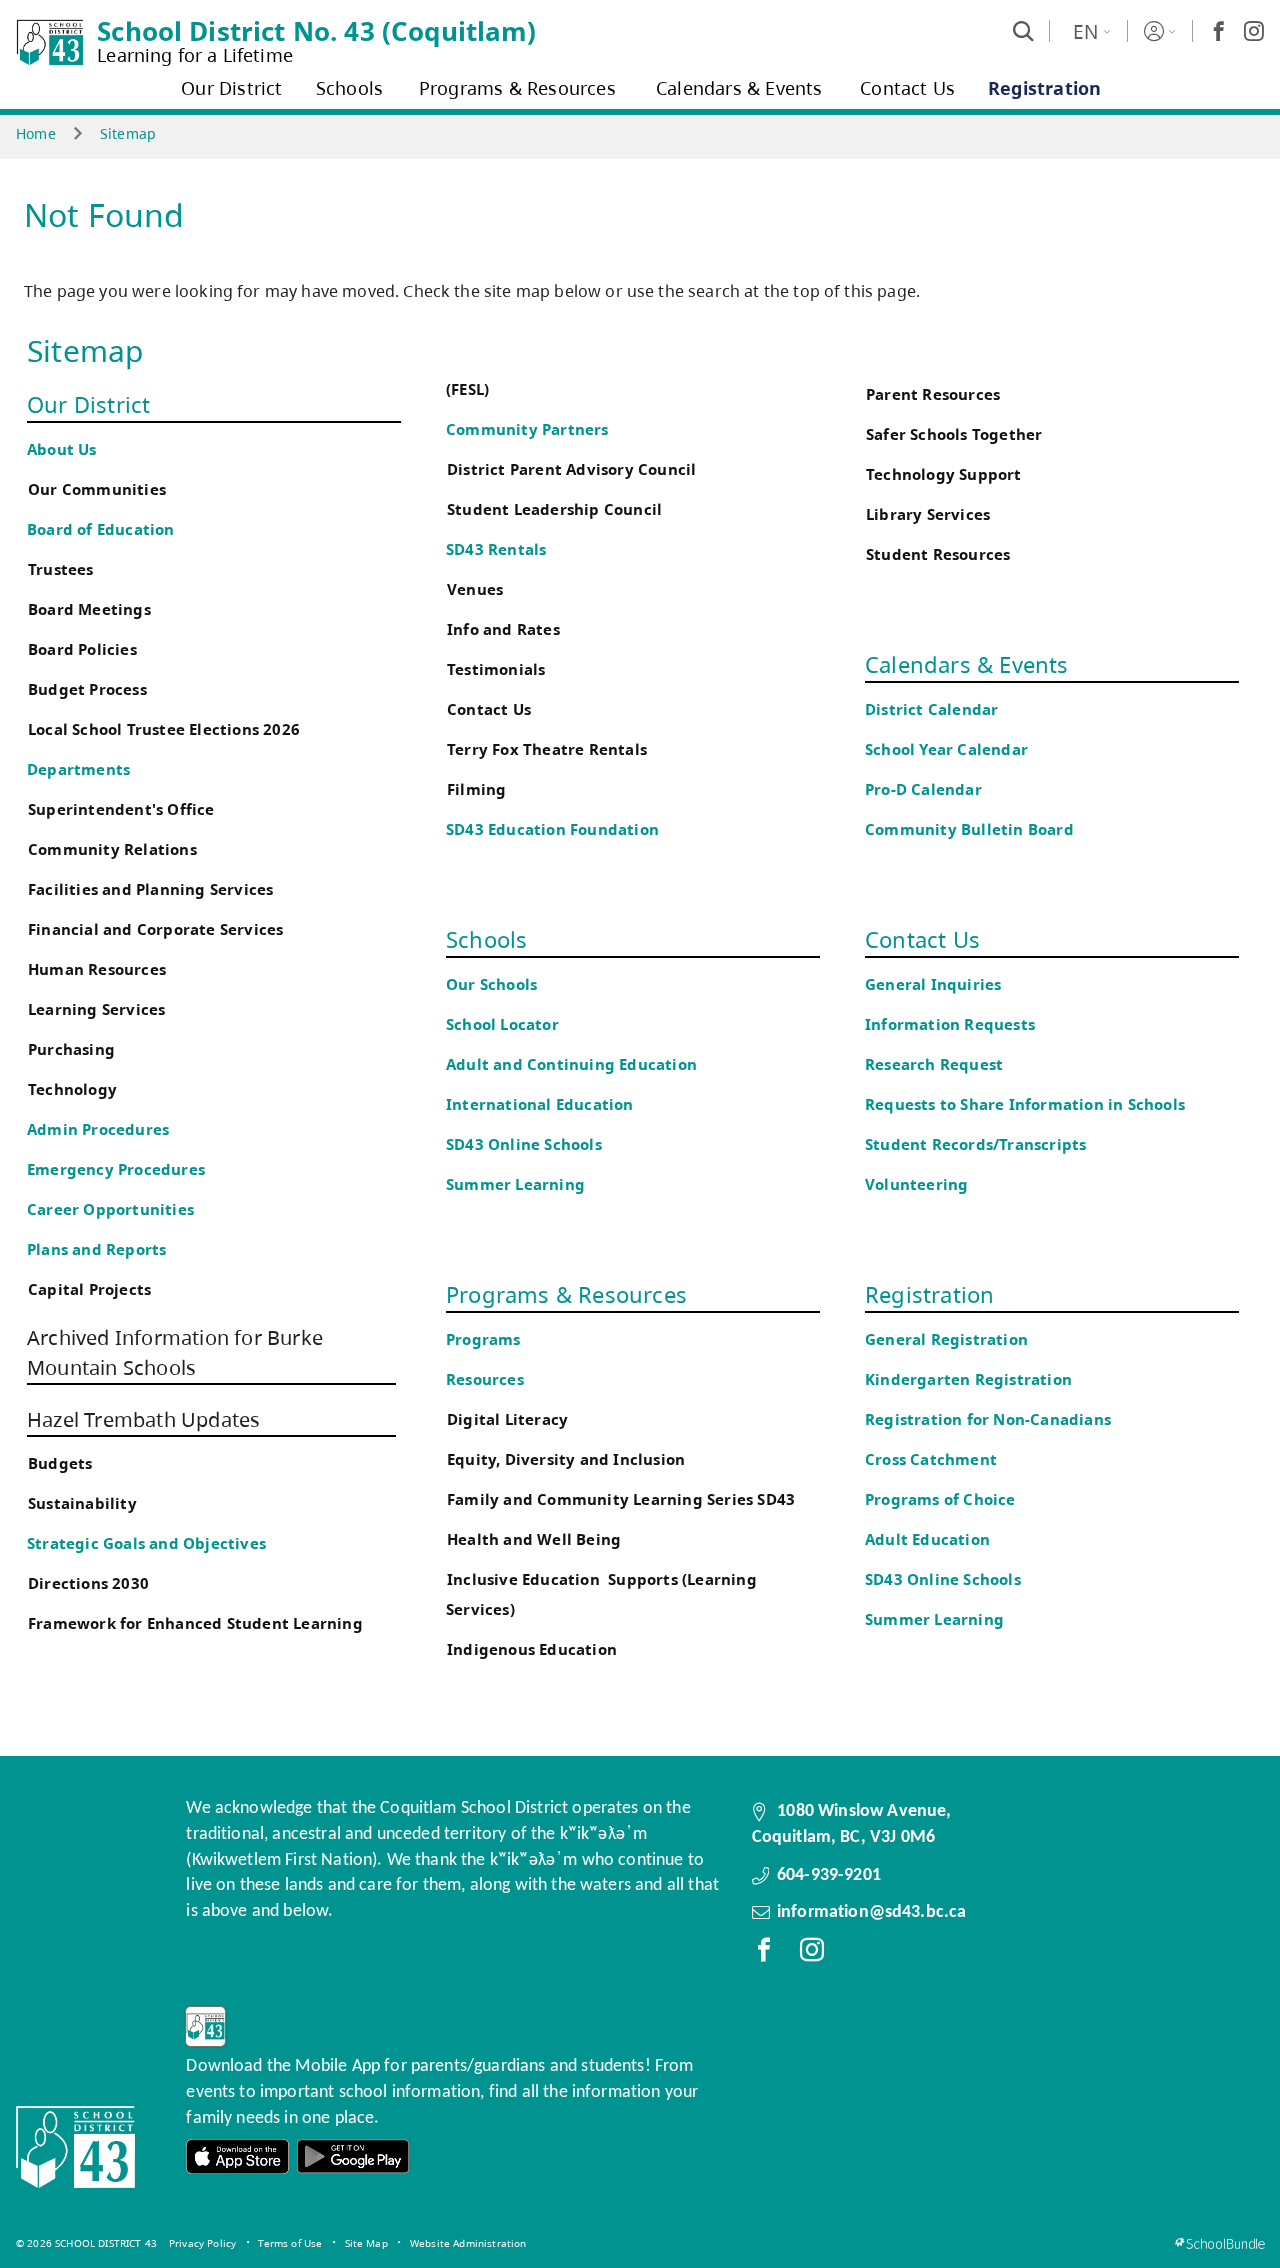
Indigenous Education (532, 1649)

┄┄┄┄┄┄┄┄┄┄

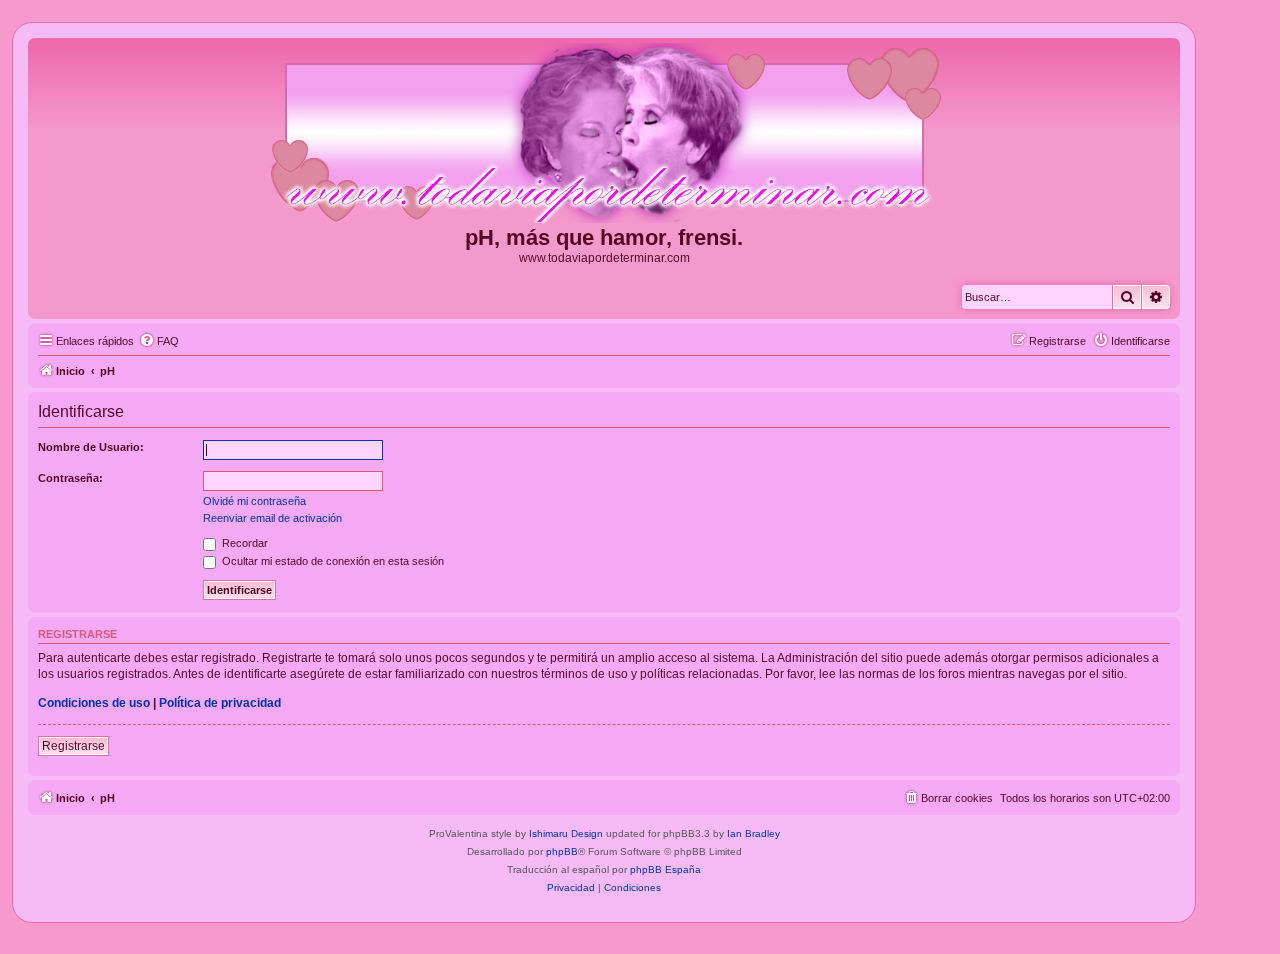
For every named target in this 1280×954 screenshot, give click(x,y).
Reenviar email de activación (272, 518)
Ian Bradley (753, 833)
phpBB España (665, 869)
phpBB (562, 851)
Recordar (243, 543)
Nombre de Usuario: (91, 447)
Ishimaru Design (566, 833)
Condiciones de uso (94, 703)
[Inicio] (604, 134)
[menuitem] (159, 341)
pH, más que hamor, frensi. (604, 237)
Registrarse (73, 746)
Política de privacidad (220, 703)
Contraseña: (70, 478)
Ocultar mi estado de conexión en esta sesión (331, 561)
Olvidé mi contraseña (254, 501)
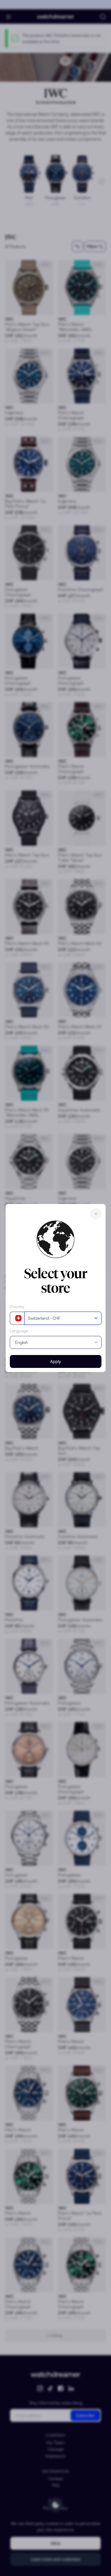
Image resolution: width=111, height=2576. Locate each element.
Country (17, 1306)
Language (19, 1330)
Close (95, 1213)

┄┄┄┄┄┄┄┄┄┄

Work required:
For this exercise, return exactly the lines above from the line with "Registrarse (73, 746)" through the line with "Close (95, 1213)", both included. Do not copy the pictures.

Solution to the exercise:
Registrarse (73, 746)
Política de privacidad (220, 703)
Contraseña: (70, 478)
Ocultar mi estado de conexión en esta sesión (331, 561)
Olvidé mi contraseña (254, 501)
Image resolution: width=111, height=2576. Locate each element.
Country (17, 1306)
Language (19, 1330)
Close (95, 1213)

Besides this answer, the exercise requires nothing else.